___ Task input ___

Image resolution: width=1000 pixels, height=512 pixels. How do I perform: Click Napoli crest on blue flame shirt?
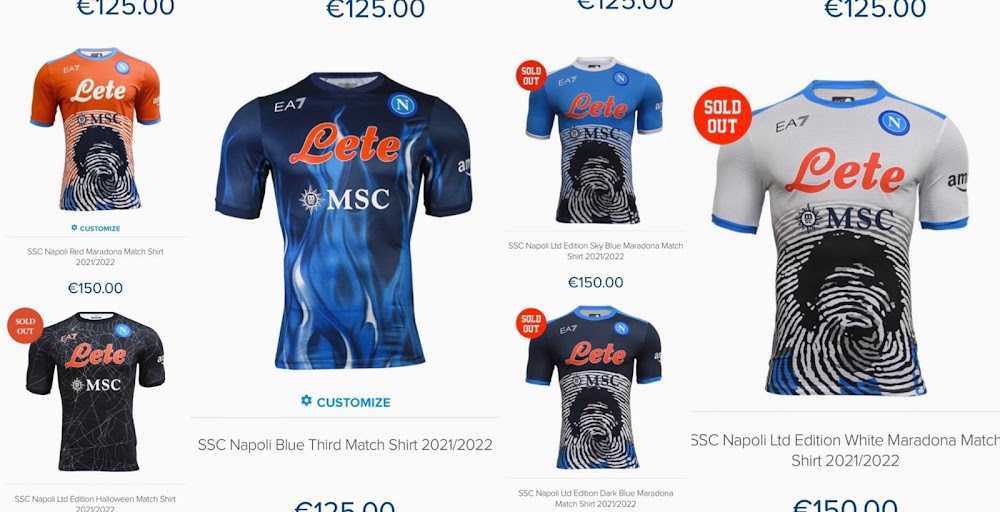(403, 104)
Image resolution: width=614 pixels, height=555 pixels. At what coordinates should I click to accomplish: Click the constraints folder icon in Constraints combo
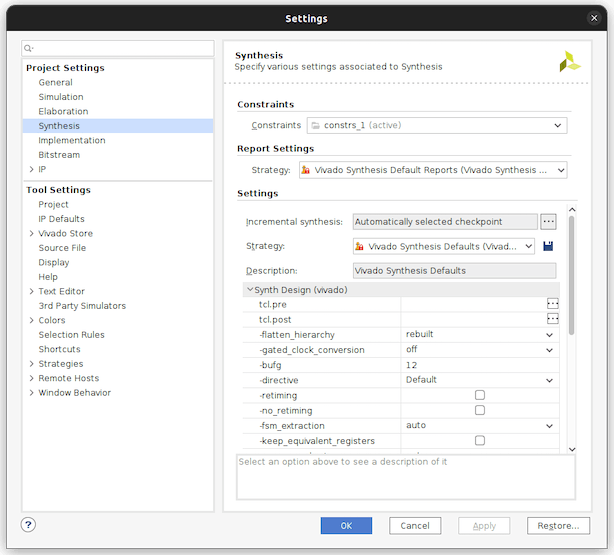(x=316, y=126)
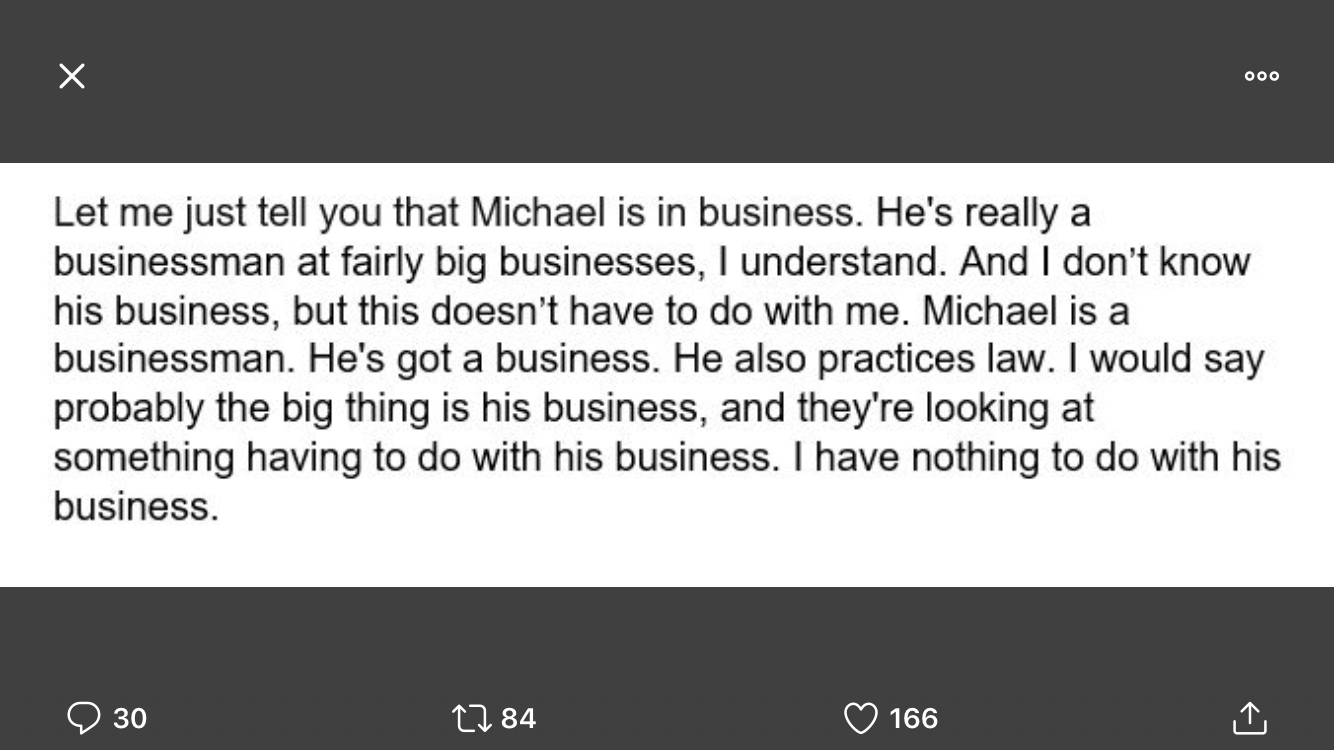Click the dark header area between X and ellipsis

667,76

___

*Given problem*:
Please give the rows above as a Markdown table with two columns, No. and Text, skipping blank lines and keeping the pictures out of your answer.

*Exercise solution*:
| No. | Text |
|---|---|
| 1 | Image resolution: width=1000 pixels, height=512 pixels. How do I perform: Click Napoli crest on blue flame shirt? |
| 2 | (403, 104) |
| 3 | Image resolution: width=614 pixels, height=555 pixels. At what coordinates should I click to accomplish: Click the constraints folder icon in Constraints combo |
| 4 | (x=316, y=126) |
| 5 | Click the dark header area between X and ellipsis |
| 6 | 667,76 |